In his article "Nothing left to chance for the pope" (Sept. 26), Michael James found a new angle in the pope's visit and reported it. It is not about the religious significance of the visit, it does not list where the pope will visit and it does not speak of the ceremonies.
Instead, Mr. James writes about the amount of work that went into this visit. "From 80,000 wafers needed for the Holy Communion to the two tons of steel for the altar crucifix, the planning for the pope's visit to Baltimore is a task of nearly biblical proportions." This captured my attention and lured me into the story. Its description made the visit once again interesting.
Religious traditions are not the same
Gregory Kane needs to know that "Judeo-Christian" is correct, not "Judeo-Christian-Islamic."
In the Bible, Jesus Christ constantly refers back to the Jewish prophets: Isaiah, Jeremiah, Amos, etc.
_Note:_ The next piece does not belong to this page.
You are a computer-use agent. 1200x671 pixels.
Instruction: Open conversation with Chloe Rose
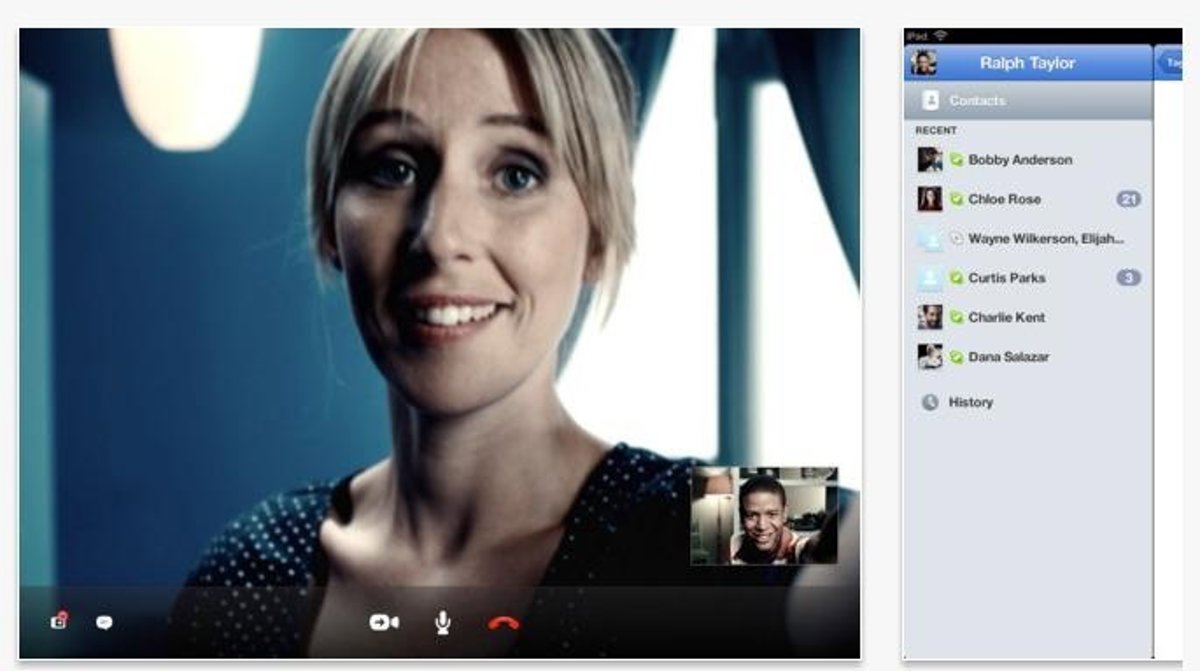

While many Jews do not accept the references to Christ in the Old Testament, it cannot be denied that Christ references himself to the Jews.
Mohammed, the prophet of Allah, the founder of Islam, was born more than 500 years after the death of Jesus Christ and more that 500 years after the last book of the Bible was written. The earliest account of Mohammed's life was not written until a century after he died.
The point Mr. Kane seemed to be making in his column of Sept. 27 is that all three religions advocate forgiveness. This may be true.
But each group that advocates forgiveness cannot change history and make itself a part of Judeo-Christianity.
Margaret D. Pagan
Simpson verdict nothing to cheer
The O.J. Simpson case had very little to do with a search for justice. This is not a judgment about the outcome of the trial, which we all have to respect, but more about the issues that our society attributed to it.
Reading a menu at a restaurant, we see what we like or dislike. We offer opinions as to the ingredients of each entree. Sometimes we make general comments about entire courses, based on our preconceived notions.
Similarly, everyone who followed the Simpson case criticized everything from the lawyers to the inane DNA evidence and found themselves with a very strong opinion about the outcome. With the verdict, many of us were left with troubling observations.
Law is now perceived as a cruel equation: that more money equals a better defense, that race-baiting is a legitimate tactic and that criminal trials are sporting events. It should disgust and be disgraceful to you that some would attempt to score political points and push their agendas by latching onto this tragic trial.
We have two brutally slain people -- a mother whose two young children will never see her at their graduations or weddings and a son who will never become a father. In all, we have two families torn by loss. Also, Mr. Simpson will have to fight to regain respect, and there's still a murderer at large. So there really is nothing to cheer about.